In [1]:
# Set the model name
model_name='all-MiniLM-L12-v2'

# Preprocessing

In [2]:
# Functions and classes for preprocessing the data
from itertools import chain
import nltk
from nltk.stem import PorterStemmer
from nltk.tokenize import word_tokenize
import string
import re
import os
nltk.download('punkt')

[nltk_data] Downloading package punkt to
[nltk_data]     C:\Users\Howard\AppData\Roaming\nltk_data...
[nltk_data]   Package punkt is already up-to-date!


True

In [3]:
class Document:
  def __init__(self, doc_no, doc_text, tokens):
    self.doc_no = doc_no
    self.doc_text = doc_text
    self.tokens = tokens

  def __str__(self):
    return 'Document Number: ' + self.doc_no + '\nDocument Text: ' + self.doc_text + '\nTokens: ' + str(self.tokens) + '\n'

  def to_dict(self):
    return {'docno': self.doc_no, 'doctext': self.doc_text, 'tokens': self.tokens, 'text': ' '.join(self.tokens)}

In [4]:
# Get the stop words
def get_stop_words():
  stopwords = set()
  # Open the stop words and add them to the set
  with open('StopWords.txt', 'r') as file:
    for line in file:
      stopwords.add(line.strip())
  return stopwords


# load the stopwords
stop_words = get_stop_words()

# function to perform preprocessing on the text
def preprocess(file):
  with open(file, "r") as f:
    content = f.read()
  documents = re.findall(r'<DOC>(.*?)</DOC>', content, re.DOTALL)
  preprocessed_documents = []
  for document in documents:
    # Get the document number and text
    raw_no = re.search(r'<DOCNO>(.*?)</DOCNO>', document, re.DOTALL)
    doc_no = raw_no.group(1) if raw_no else ''
    raw_text = re.search(r'<TEXT>(.*?)</TEXT>', document, re.DOTALL)
    doc_text = raw_text.string if raw_text else ''

    # create a document object
    doc = Document(doc_no, doc_text, [])
    preprocessed_documents.append(doc)
  return preprocessed_documents

# function to preprocess a single text string
def preprocess_text(text: str, stem=True, stopwords=True):
    # lowercase the text
  text = text.lower()

  # tokenize the text
  tokens = word_tokenize(text)
  # remove stopwords
  if stopwords:
    tokens = [token for token in tokens if token not in stop_words]
  # stem the tokens
  if stem:
    # apply the porter stemmer
    stemmer = PorterStemmer()
    tokens = [stemmer.stem(token) for token in tokens]
  # remove punctuation
  table = str.maketrans(string.punctuation, ' '*len(string.punctuation))
  stripped = [w.translate(table) for w in tokens]
  stripped = list(chain(*[w.split() for w in stripped]))

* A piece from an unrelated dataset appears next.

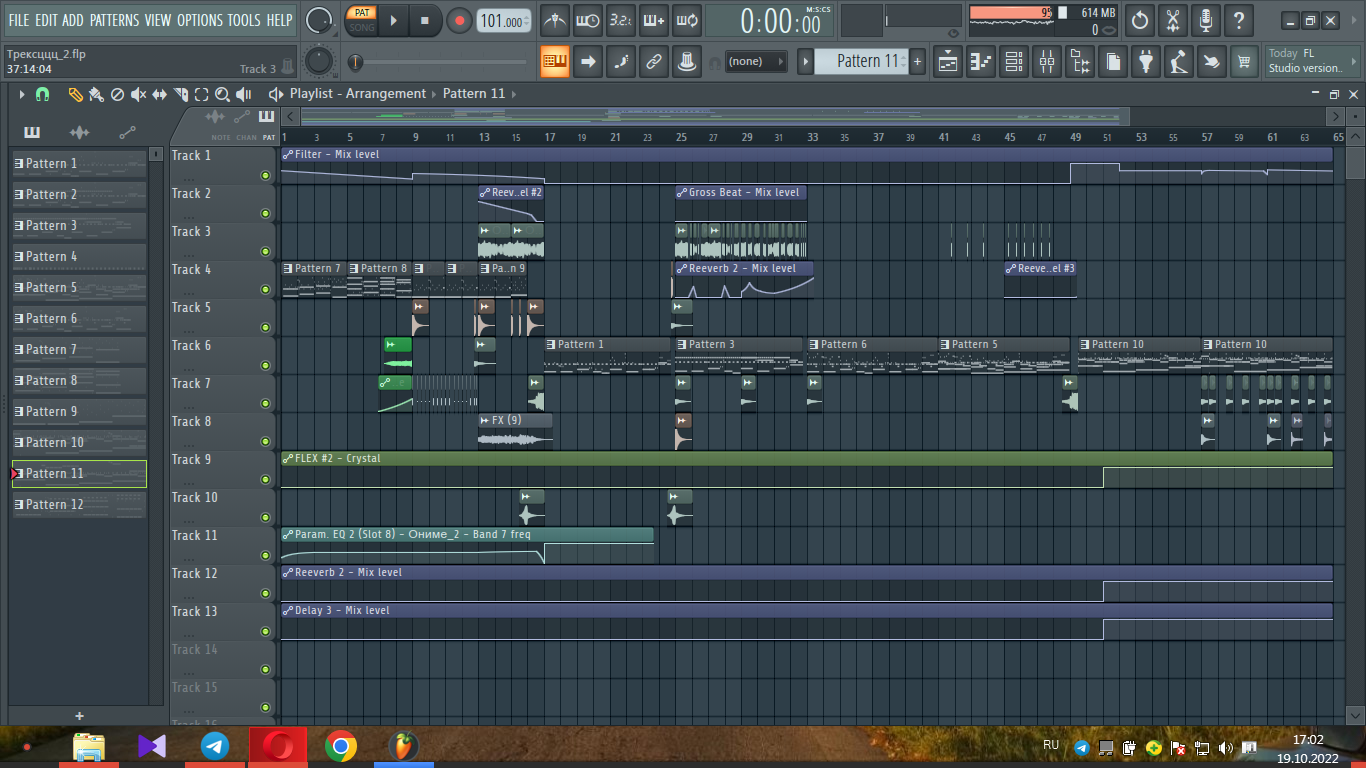Mute Track 9 using its green LED
The image size is (1366, 768).
[265, 479]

  # remove empty tokens, stopwords (if applicable) and non-alphabetic tokens
  stripped = [
      token for token in stripped if token and (token not in stop_words if stopwords else True) and token.isalpha()]
  return stripped

# main function to preprocess a directory of text files
def preprocess_directory(directory, num_files=-1):
  preprocessed_documents = []
  ctr = 0
  for filename in os.listdir(directory):
    print('Preprocessing file: ', filename)
    file = os.path.join(directory, filename)
    preprocessed_documents.extend(preprocess(file))
    ctr += 1
    if ctr == num_files and num_files != -1:
      break
    
  print('preprocessed ', ctr, ' files')
  return preprocessed_documents

In [5]:
# Preprocess the collection
preprocessed_documents = preprocess_directory('AP_collection/coll')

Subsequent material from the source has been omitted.